Copy the rows word for word, beginning with the line that contains "Task: Click the Mirai logo in the sidebar" and continuing through the line that contains "Looking at the screenshot, I should click(x=432, y=194).".

#### DATA SECTION

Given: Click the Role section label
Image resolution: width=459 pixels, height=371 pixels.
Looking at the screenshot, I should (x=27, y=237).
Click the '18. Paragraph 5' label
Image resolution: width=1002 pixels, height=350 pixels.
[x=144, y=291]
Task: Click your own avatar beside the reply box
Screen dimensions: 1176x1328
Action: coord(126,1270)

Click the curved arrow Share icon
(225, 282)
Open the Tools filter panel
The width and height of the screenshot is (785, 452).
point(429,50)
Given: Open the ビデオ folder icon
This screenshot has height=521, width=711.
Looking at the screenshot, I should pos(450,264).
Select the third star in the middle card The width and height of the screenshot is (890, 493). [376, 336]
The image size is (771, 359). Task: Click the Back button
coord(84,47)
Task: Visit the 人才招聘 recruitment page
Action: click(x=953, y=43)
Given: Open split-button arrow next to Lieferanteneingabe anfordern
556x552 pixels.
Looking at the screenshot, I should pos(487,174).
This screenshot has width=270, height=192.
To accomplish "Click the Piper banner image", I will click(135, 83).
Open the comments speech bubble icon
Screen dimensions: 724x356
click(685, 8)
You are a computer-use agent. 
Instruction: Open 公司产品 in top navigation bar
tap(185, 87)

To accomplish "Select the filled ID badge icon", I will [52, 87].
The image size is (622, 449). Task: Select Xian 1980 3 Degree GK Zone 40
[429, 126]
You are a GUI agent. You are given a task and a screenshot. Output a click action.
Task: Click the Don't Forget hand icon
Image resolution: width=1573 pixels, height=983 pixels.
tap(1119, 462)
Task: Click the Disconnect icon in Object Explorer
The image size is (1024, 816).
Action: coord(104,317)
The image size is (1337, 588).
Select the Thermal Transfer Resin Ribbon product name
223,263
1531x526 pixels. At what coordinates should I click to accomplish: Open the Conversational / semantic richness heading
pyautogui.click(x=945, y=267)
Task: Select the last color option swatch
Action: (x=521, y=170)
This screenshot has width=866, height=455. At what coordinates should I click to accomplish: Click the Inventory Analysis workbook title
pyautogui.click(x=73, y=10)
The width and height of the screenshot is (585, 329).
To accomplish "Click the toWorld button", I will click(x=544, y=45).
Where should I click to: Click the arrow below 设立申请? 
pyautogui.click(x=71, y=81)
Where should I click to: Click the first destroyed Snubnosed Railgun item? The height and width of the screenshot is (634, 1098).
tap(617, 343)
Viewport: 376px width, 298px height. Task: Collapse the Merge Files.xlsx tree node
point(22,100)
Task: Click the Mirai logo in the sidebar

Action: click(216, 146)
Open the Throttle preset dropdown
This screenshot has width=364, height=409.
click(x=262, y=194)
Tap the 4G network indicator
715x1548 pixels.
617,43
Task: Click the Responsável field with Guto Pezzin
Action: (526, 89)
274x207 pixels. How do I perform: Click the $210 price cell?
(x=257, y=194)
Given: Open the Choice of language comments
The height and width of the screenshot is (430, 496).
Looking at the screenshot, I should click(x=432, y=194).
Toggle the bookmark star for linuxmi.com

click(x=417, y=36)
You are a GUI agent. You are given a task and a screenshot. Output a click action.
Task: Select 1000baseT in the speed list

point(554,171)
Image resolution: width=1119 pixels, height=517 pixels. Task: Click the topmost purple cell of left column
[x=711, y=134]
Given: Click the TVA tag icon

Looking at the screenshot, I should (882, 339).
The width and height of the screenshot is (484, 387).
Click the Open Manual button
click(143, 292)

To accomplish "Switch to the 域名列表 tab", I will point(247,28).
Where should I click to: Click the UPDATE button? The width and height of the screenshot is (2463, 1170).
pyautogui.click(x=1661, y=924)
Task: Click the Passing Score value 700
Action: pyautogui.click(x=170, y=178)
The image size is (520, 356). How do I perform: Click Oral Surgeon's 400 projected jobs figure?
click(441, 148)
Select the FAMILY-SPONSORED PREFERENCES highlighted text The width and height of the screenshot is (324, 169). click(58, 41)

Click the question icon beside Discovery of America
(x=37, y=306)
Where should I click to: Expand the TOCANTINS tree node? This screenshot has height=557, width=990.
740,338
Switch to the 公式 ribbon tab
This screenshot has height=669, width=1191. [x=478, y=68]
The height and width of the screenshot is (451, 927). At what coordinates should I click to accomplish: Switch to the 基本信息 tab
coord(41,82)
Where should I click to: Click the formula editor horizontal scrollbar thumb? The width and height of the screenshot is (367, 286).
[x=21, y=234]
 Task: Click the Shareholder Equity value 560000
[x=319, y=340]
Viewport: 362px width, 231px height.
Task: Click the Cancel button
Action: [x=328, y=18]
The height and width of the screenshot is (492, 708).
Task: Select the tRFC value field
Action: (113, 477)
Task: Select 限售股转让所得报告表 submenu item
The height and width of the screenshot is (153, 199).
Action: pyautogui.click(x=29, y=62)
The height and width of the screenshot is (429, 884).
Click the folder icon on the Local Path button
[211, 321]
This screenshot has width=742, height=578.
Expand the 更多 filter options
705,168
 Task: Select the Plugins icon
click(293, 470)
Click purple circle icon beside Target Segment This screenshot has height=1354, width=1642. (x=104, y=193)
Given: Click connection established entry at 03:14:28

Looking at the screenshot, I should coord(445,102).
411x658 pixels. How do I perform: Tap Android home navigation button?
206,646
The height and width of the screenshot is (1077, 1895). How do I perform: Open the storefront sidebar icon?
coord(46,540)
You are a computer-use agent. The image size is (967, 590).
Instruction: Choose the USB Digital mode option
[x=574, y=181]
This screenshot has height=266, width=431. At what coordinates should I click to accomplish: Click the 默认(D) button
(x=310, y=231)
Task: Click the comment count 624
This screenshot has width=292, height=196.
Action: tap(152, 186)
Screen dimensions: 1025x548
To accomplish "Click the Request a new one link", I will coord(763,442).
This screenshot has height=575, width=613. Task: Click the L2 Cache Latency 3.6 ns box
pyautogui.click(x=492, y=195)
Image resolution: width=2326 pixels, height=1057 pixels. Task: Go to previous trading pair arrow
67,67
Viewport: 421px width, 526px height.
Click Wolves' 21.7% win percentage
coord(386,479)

########

- [REPLY]
Task: Click the Mirai logo in the sidebar

Action: click(216, 146)
Open the Throttle preset dropdown
This screenshot has width=364, height=409.
click(x=262, y=194)
Tap the 4G network indicator
715x1548 pixels.
617,43
Task: Click the Responsável field with Guto Pezzin
Action: (526, 89)
274x207 pixels. How do I perform: Click the $210 price cell?
(x=257, y=194)
Given: Open the Choice of language comments
The height and width of the screenshot is (430, 496).
Looking at the screenshot, I should click(x=432, y=194).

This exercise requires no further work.